▸ What is being asked: Format the data from the line with "The height and" to the line with "Action: [53, 1405]" as a JSON list of strings, one string per line and no blank lines, with the pictures left out.

▸ Supplied data:
- - -

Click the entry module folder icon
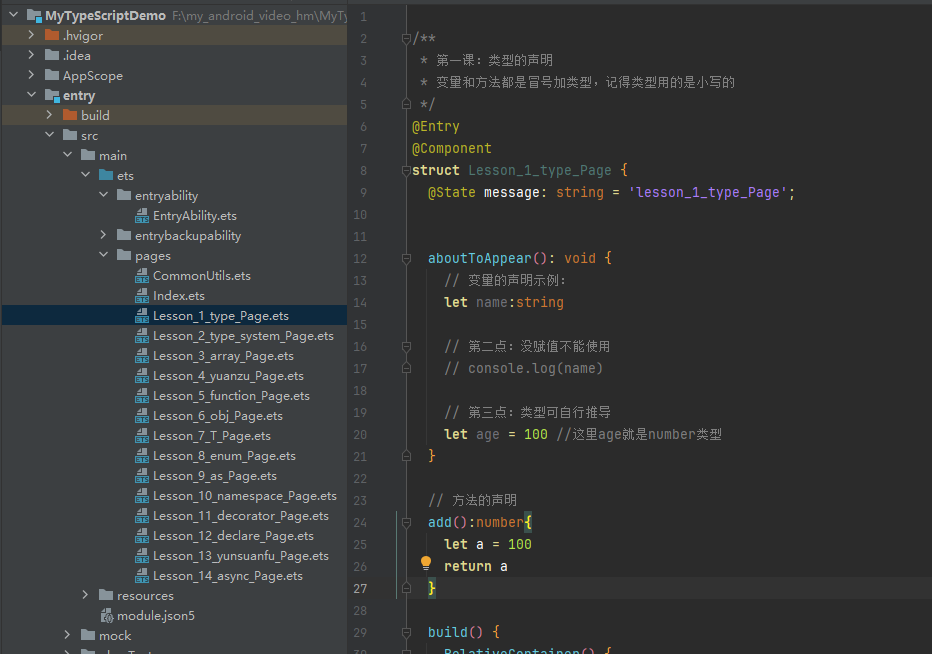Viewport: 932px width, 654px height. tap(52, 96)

- - -

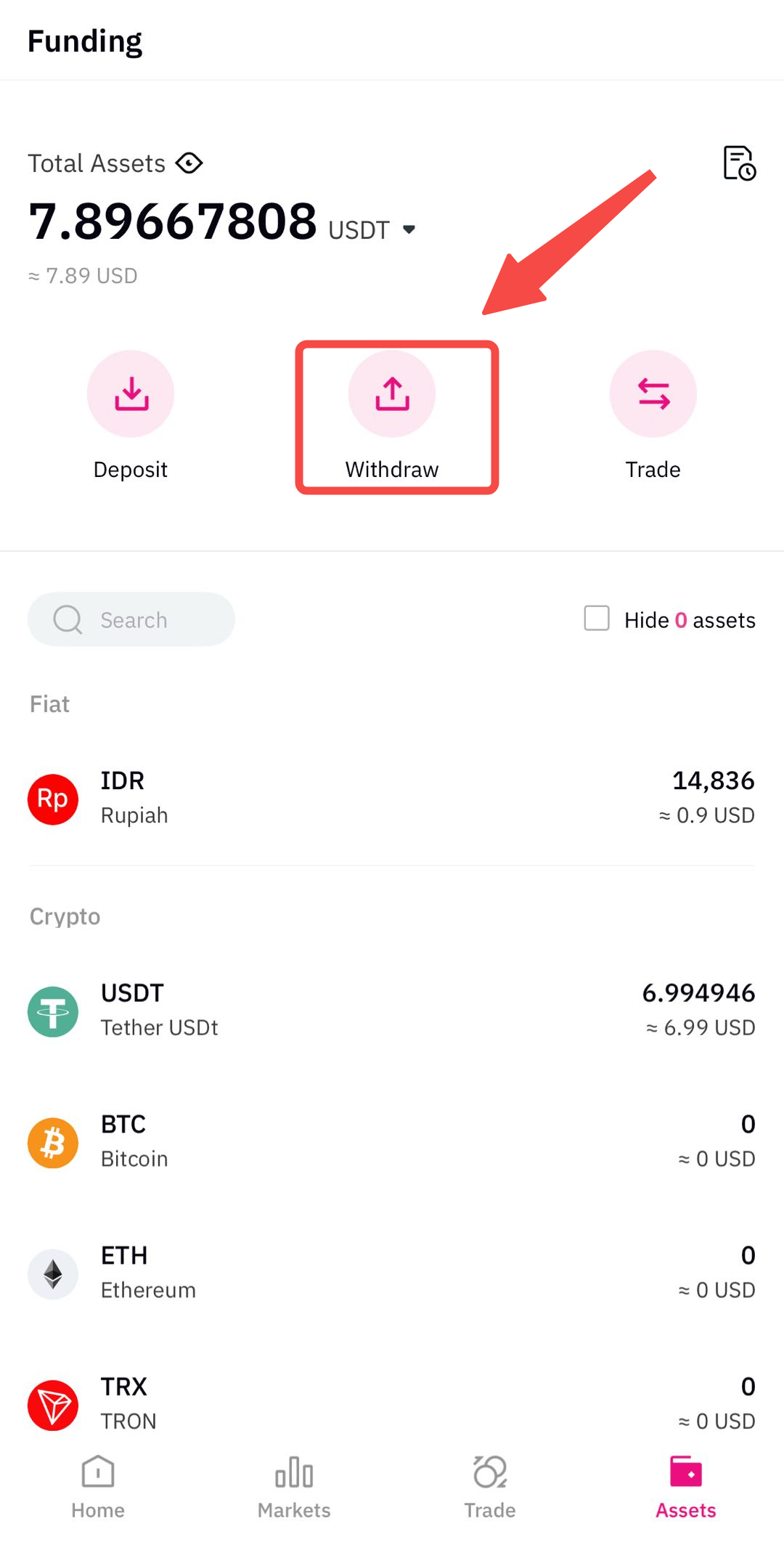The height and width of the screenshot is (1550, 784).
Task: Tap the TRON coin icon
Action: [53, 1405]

- - -

▸ Output of the exercise:
[
  "The height and width of the screenshot is (1550, 784).",
  "Task: Tap the TRON coin icon",
  "Action: [53, 1405]"
]